### [Aim of the exercise]
Filter the entries below, keeping every line that has the word "Screen".

(Beginning of Data extracts)

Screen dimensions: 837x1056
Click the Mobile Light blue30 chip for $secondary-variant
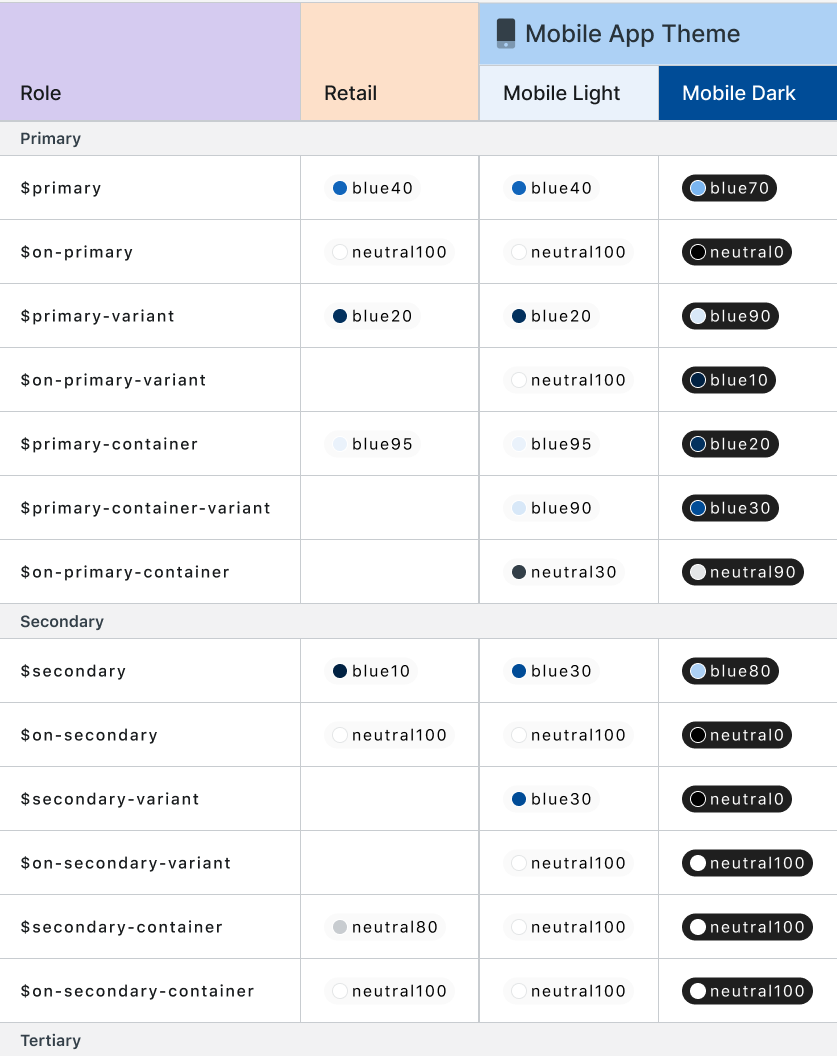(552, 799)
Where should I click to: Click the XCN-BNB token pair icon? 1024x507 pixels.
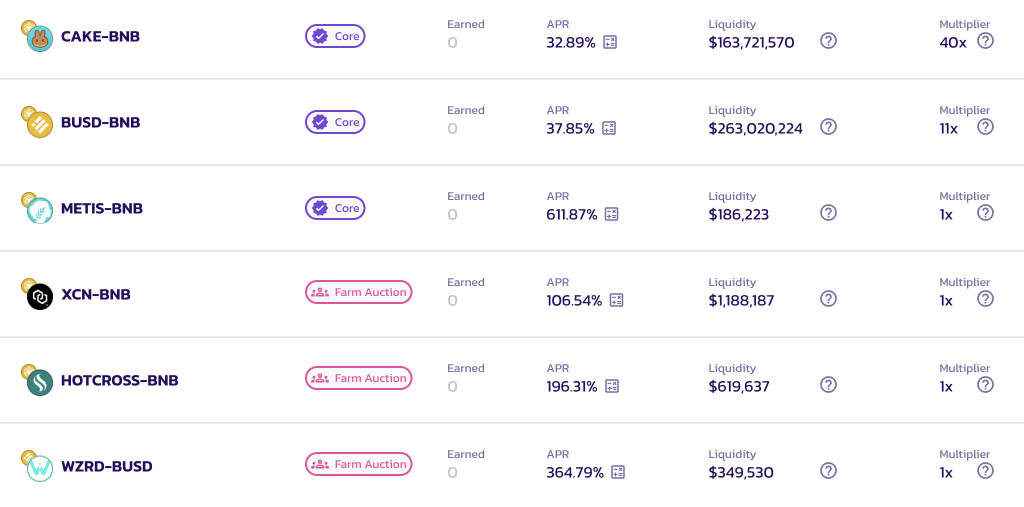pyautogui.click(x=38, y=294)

(End of Data extracts)
(Beginning of Data extracts)

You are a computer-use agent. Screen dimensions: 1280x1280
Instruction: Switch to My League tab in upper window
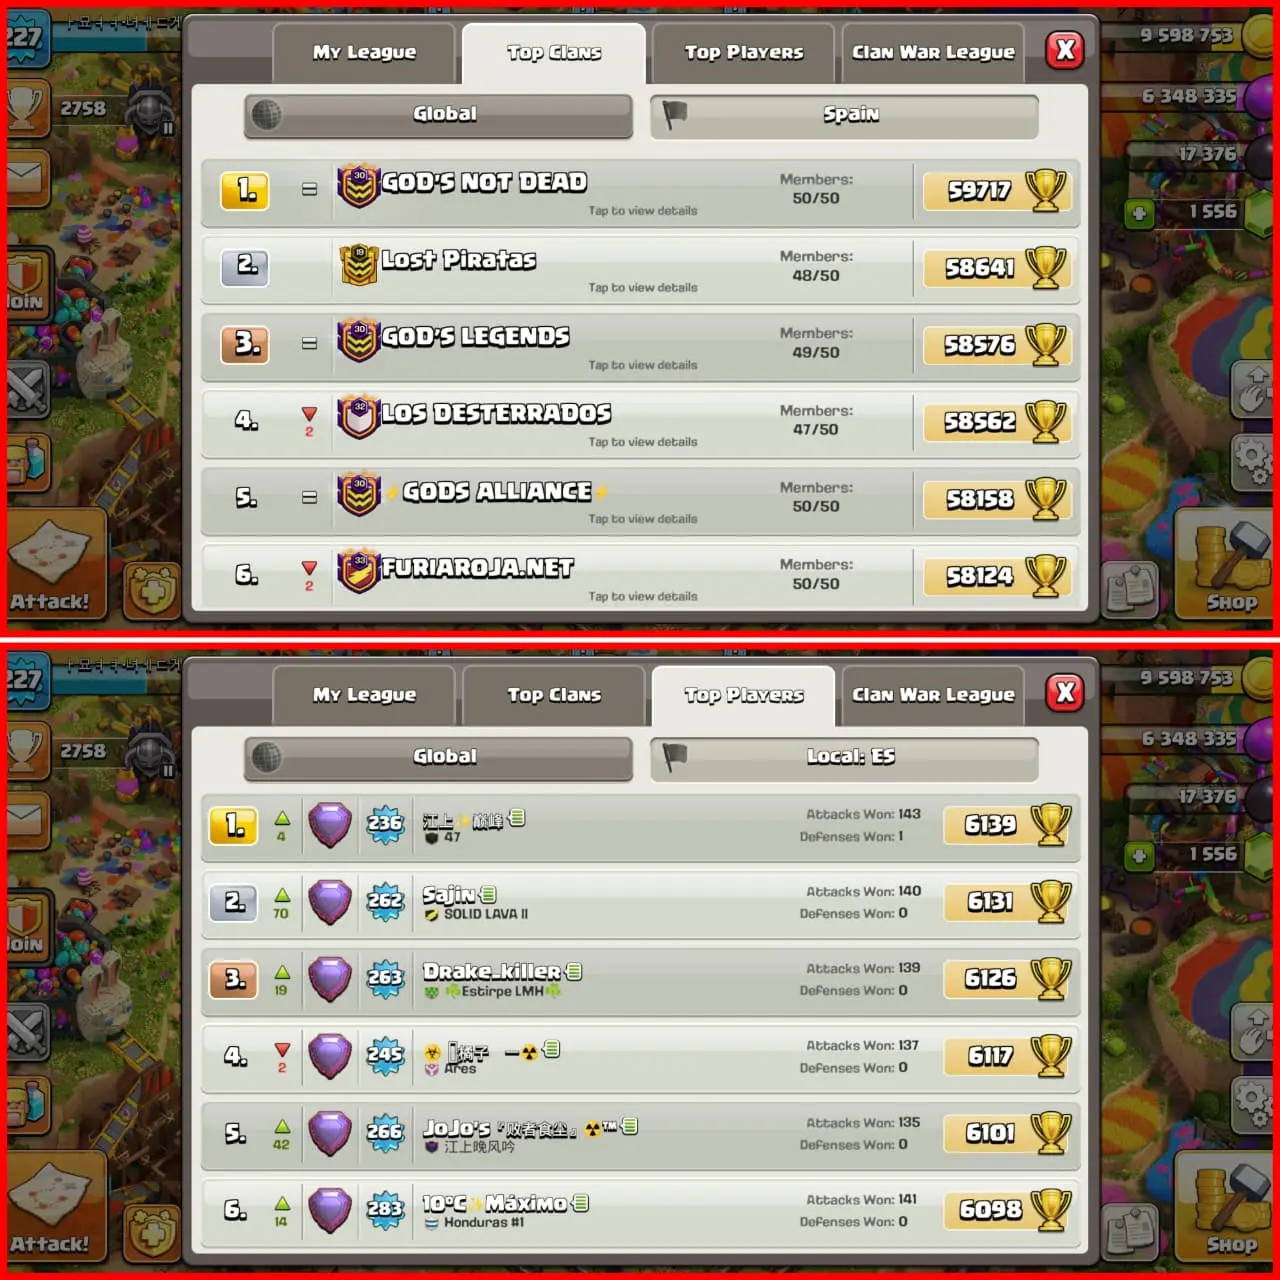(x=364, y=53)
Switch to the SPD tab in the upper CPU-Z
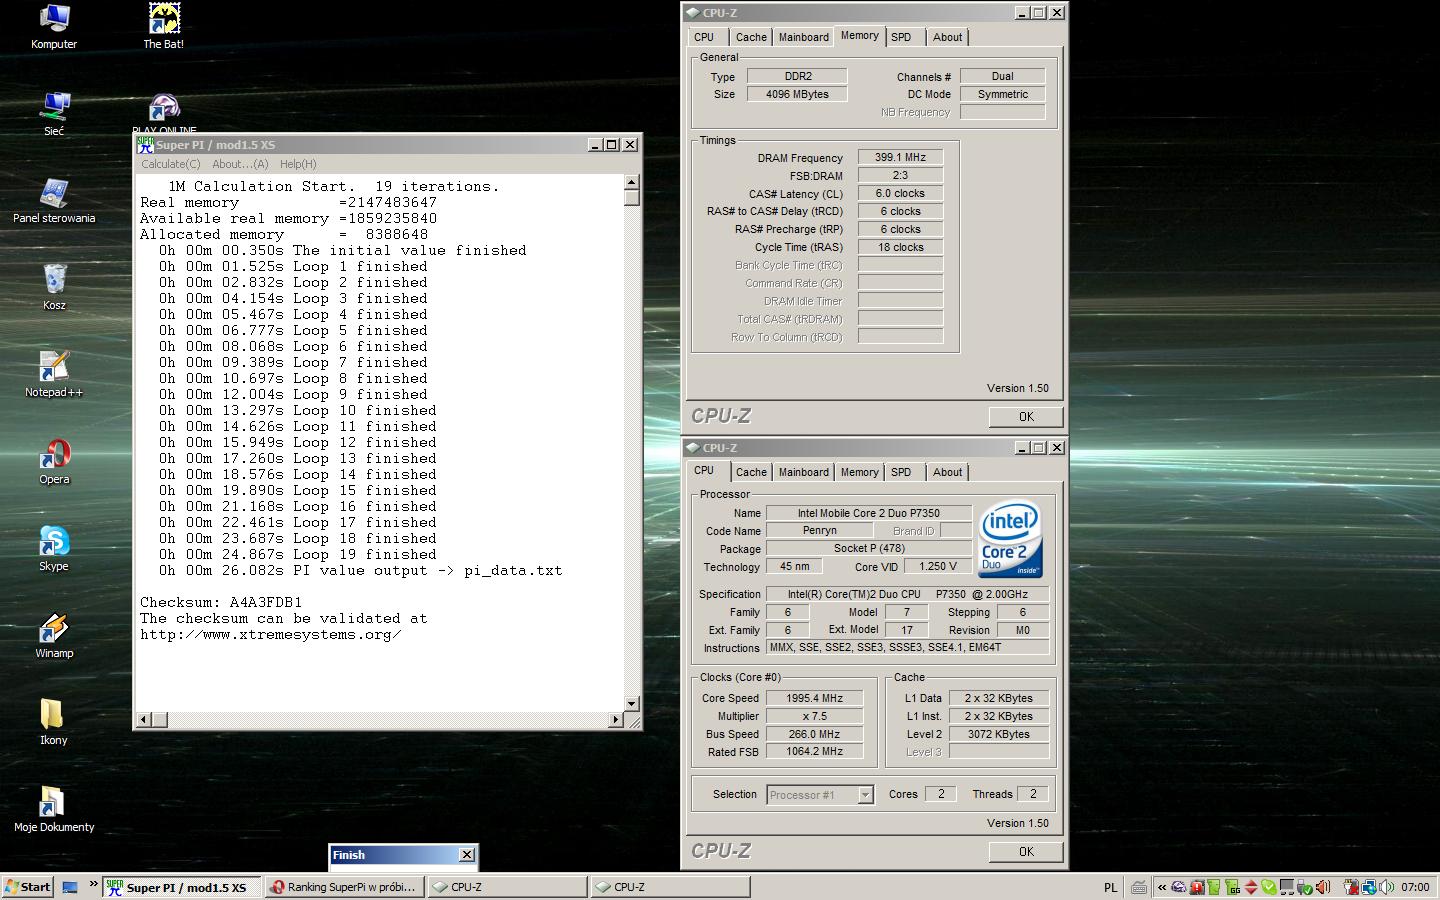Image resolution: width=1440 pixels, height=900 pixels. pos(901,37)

(End of Data extracts)

### [Completed task]
Screen dimensions: 837x1056
You are a computer-use agent. Screen dimensions: 1280x1280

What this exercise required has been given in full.